↓
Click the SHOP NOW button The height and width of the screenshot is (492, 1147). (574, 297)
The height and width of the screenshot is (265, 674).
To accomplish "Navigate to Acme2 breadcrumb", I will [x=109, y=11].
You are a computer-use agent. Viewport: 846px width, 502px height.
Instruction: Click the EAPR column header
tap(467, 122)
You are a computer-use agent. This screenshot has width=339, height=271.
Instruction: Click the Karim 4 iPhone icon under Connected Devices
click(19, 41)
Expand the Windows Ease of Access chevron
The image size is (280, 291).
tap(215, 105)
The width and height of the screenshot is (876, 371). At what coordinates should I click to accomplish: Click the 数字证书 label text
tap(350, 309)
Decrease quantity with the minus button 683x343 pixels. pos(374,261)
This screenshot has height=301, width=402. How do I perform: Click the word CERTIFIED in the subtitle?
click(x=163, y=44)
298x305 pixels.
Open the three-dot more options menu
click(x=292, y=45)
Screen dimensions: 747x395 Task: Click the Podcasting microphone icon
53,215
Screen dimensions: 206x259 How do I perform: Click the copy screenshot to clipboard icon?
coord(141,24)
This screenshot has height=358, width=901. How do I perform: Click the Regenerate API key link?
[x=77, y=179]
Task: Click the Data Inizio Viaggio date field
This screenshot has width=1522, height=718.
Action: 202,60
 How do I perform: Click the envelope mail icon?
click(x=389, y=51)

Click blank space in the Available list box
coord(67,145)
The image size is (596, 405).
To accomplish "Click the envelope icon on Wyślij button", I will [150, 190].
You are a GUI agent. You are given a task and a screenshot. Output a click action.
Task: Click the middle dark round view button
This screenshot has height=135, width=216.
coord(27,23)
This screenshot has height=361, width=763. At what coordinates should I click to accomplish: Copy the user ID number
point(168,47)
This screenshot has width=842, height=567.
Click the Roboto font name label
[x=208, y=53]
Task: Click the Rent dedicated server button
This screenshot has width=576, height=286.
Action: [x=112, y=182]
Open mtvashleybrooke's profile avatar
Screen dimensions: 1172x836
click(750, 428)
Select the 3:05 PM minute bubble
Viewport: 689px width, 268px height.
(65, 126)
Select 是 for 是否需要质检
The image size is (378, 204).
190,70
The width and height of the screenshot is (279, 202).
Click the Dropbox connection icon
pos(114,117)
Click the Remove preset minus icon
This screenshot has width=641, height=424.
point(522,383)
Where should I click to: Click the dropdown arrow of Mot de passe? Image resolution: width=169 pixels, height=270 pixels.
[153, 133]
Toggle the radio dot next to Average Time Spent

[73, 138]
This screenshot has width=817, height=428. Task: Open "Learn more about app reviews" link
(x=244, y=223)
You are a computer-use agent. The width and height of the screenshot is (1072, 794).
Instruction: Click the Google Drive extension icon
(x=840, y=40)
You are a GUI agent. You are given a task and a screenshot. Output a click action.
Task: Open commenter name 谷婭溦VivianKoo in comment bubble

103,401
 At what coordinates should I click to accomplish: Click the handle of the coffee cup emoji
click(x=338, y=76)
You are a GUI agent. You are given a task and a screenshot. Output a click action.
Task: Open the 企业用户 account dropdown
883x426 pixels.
↑
● Work to be completed
A word-for-word transcription of all the data is needed.

● Output of the exercise
Click the SHOP NOW button The height and width of the screenshot is (492, 1147). (574, 297)
The height and width of the screenshot is (265, 674).
To accomplish "Navigate to Acme2 breadcrumb", I will [x=109, y=11].
You are a computer-use agent. Viewport: 846px width, 502px height.
Instruction: Click the EAPR column header
tap(467, 122)
You are a computer-use agent. This screenshot has width=339, height=271.
Instruction: Click the Karim 4 iPhone icon under Connected Devices
click(19, 41)
Expand the Windows Ease of Access chevron
The image size is (280, 291).
tap(215, 105)
The width and height of the screenshot is (876, 371). At what coordinates should I click to accomplish: Click the 数字证书 label text
tap(350, 309)
Decrease quantity with the minus button 683x343 pixels. pos(374,261)
This screenshot has height=301, width=402. How do I perform: Click the word CERTIFIED in the subtitle?
click(x=163, y=44)
298x305 pixels.
Open the three-dot more options menu
click(x=292, y=45)
Screen dimensions: 747x395 Task: Click the Podcasting microphone icon
53,215
Screen dimensions: 206x259 How do I perform: Click the copy screenshot to clipboard icon?
coord(141,24)
This screenshot has height=358, width=901. How do I perform: Click the Regenerate API key link?
[x=77, y=179]
Task: Click the Data Inizio Viaggio date field
This screenshot has width=1522, height=718.
Action: 202,60
 How do I perform: Click the envelope mail icon?
click(x=389, y=51)

Click blank space in the Available list box
coord(67,145)
The image size is (596, 405).
To accomplish "Click the envelope icon on Wyślij button", I will [150, 190].
You are a GUI agent. You are given a task and a screenshot. Output a click action.
Task: Click the middle dark round view button
This screenshot has height=135, width=216.
coord(27,23)
This screenshot has height=361, width=763. At what coordinates should I click to accomplish: Copy the user ID number
point(168,47)
This screenshot has width=842, height=567.
Click the Roboto font name label
[x=208, y=53]
Task: Click the Rent dedicated server button
This screenshot has width=576, height=286.
Action: [x=112, y=182]
Open mtvashleybrooke's profile avatar
Screen dimensions: 1172x836
click(750, 428)
Select the 3:05 PM minute bubble
Viewport: 689px width, 268px height.
(65, 126)
Select 是 for 是否需要质检
The image size is (378, 204).
190,70
The width and height of the screenshot is (279, 202).
Click the Dropbox connection icon
pos(114,117)
Click the Remove preset minus icon
This screenshot has width=641, height=424.
point(522,383)
Where should I click to: Click the dropdown arrow of Mot de passe? Image resolution: width=169 pixels, height=270 pixels.
[153, 133]
Toggle the radio dot next to Average Time Spent

[73, 138]
This screenshot has width=817, height=428. Task: Open "Learn more about app reviews" link
(x=244, y=223)
You are a computer-use agent. The width and height of the screenshot is (1072, 794).
Instruction: Click the Google Drive extension icon
(x=840, y=40)
You are a GUI agent. You are given a task and a screenshot. Output a click action.
Task: Open commenter name 谷婭溦VivianKoo in comment bubble

103,401
 At what coordinates should I click to accomplish: Click the handle of the coffee cup emoji
click(x=338, y=76)
You are a GUI agent. You are given a task and a screenshot. Output a click action.
Task: Open the 企业用户 account dropdown
883x426 pixels.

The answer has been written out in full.